Showing posts with label Math. Show all posts

06 January 2017

On Stereotypical Names

Because I am the kind of person that I am, I recently started to wonder if I could objectively determine the most stereotypical name associated with each state.

We all know that there are certain names from each state that are just so… state, you know? Names like Tyson Nielsen, of UT, Or Brendan Sullivan, MA. It’s a fun game to sit around with friends and try to think up the most stereotypical name for the states we love to tease.

‘But can’t math tell us more?’ I said to myself. ‘If math is good for anything, it must be able to help me make fun of people more effectively. But how?’

And so I set out to find a way to quantify how “state-y” a given name in a given state is. If I could find some good mathematical measure of “state-iness” I could run the formula over a large collection of census information and find the most “state-y” name for all the states. I did both of these things, and here is a summary of my attempt.

The Maps

Here are my official v1.0 maps of the most state-y names in each state, one for each sex. For personal relevancy, I restricted my analysis to names of people who were age 20-30 in 2010.
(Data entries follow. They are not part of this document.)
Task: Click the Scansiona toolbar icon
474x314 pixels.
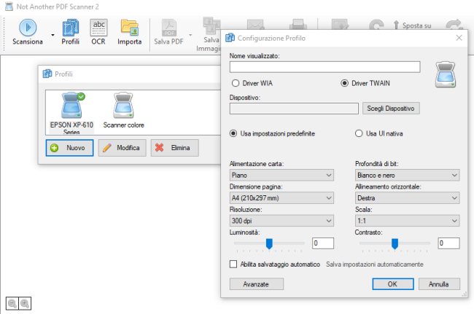Action: (28, 28)
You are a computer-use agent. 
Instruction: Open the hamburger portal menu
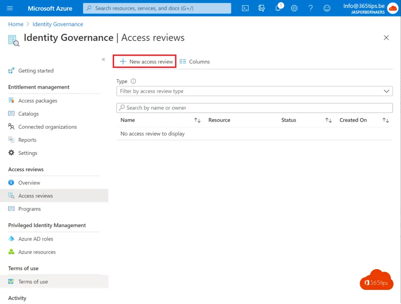[10, 8]
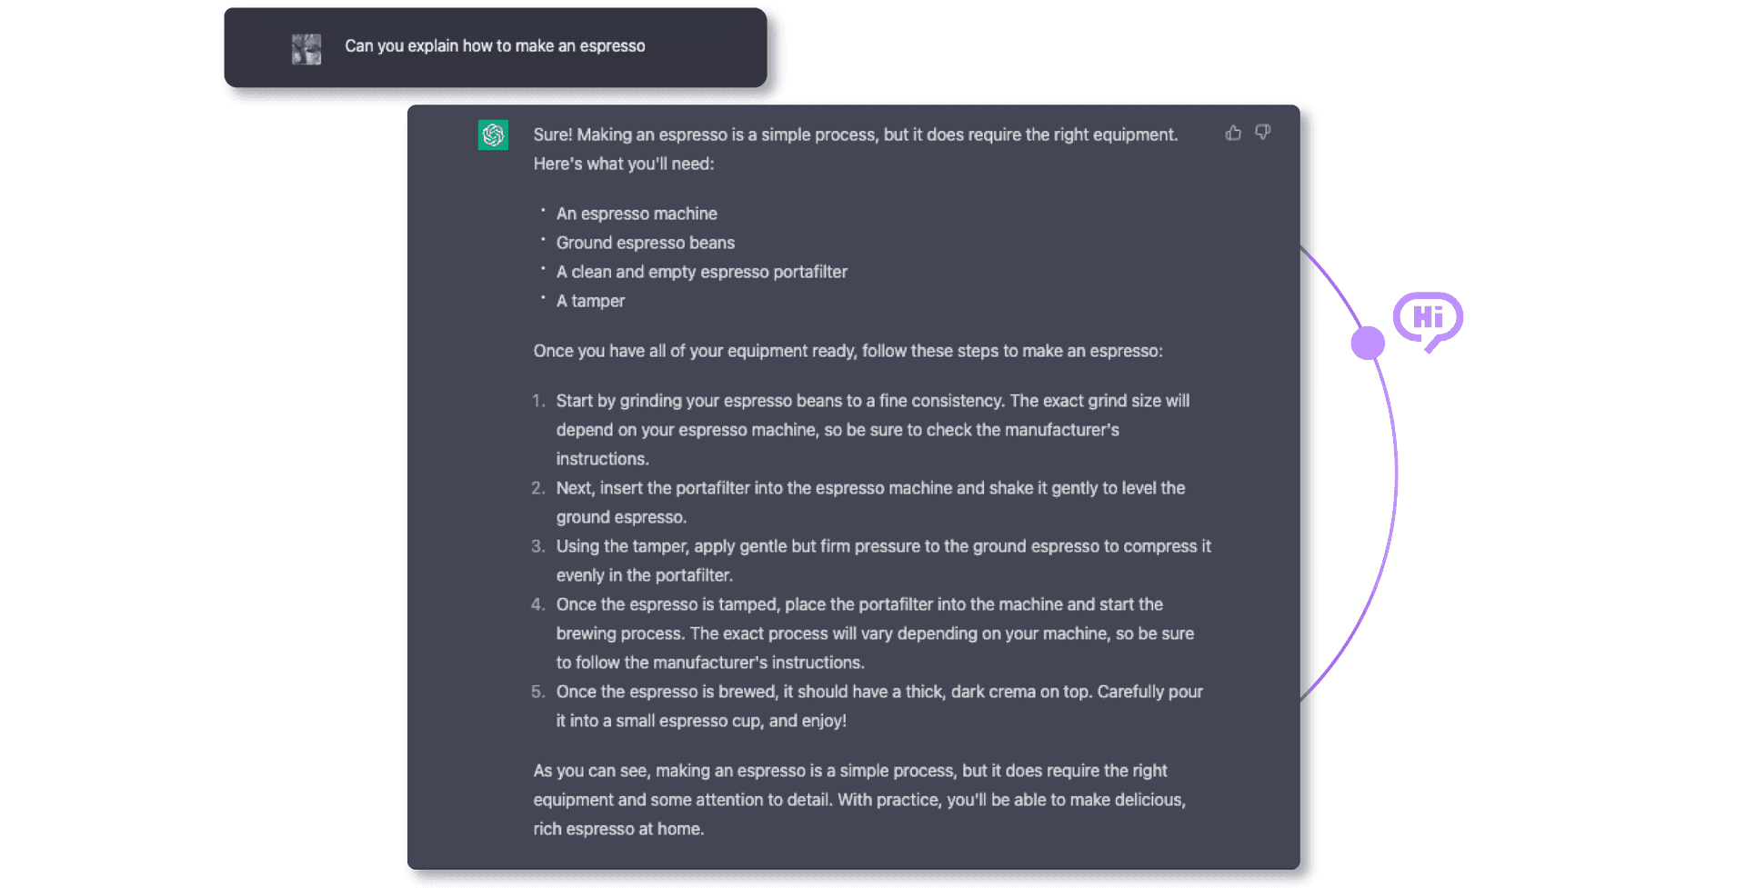Click the user prompt about making an espresso
The height and width of the screenshot is (888, 1746).
point(495,46)
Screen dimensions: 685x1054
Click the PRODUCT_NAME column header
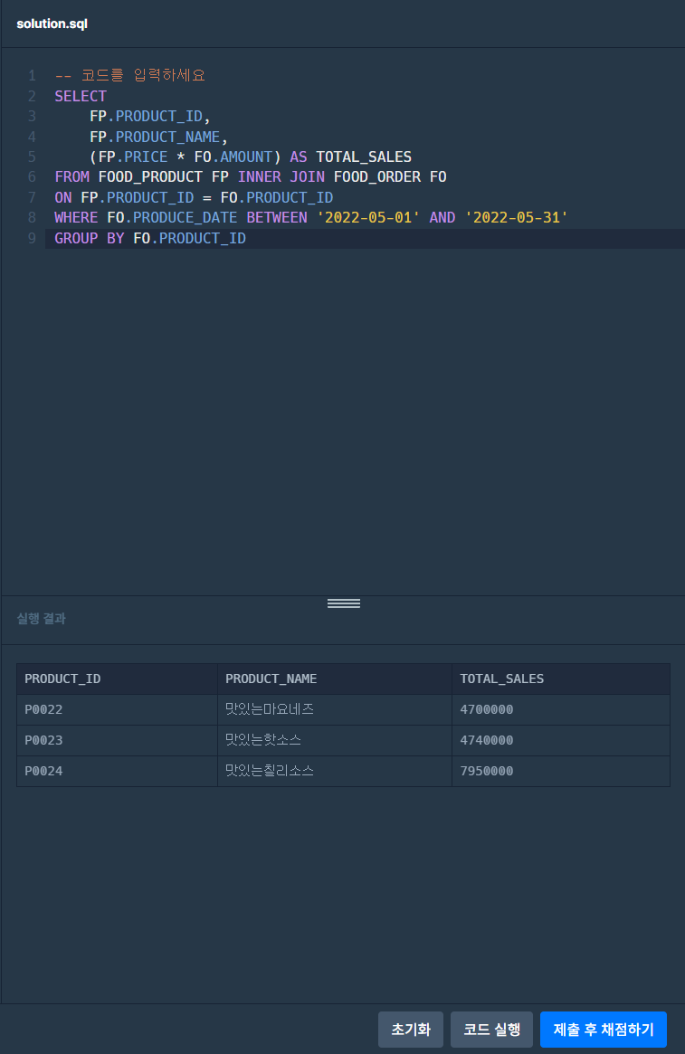pos(335,679)
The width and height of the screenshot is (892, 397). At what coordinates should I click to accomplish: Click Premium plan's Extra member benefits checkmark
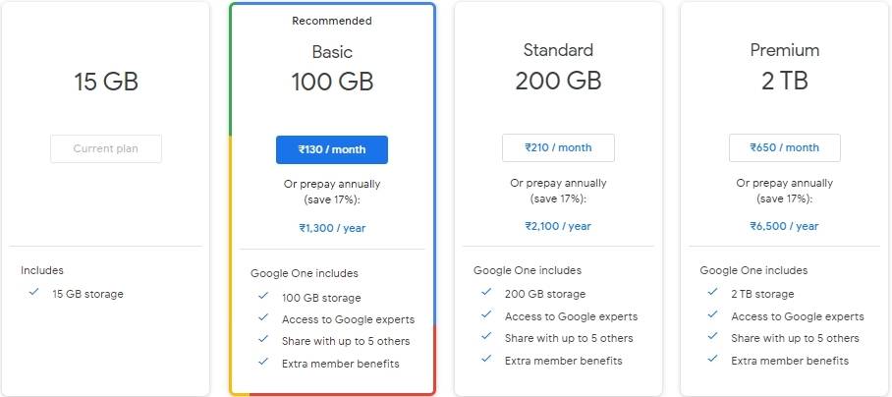(x=712, y=360)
Most distinctive baby boy names born between 1980 and 1990

Most distinctive baby girl names born between 1980 and 1990

The Measure

It’s not immediately obvious how to measure statiness. Whatever we do, we should somehow capture the notion that the most state-y name is the one that is the most common in the state, without being common in the rest of the country. If 90% of people in every state are named Michael, we don’t want Michael to be the most state-y name for any of the states because it’s equally common everywhere.

On the flip side, we don’t want the one weird guy named “Zapron” in Montana to represent Montana. There may be more Zaprons in Montana than anywhere else, but there’s not enough to make it stereotypically Montana-ish.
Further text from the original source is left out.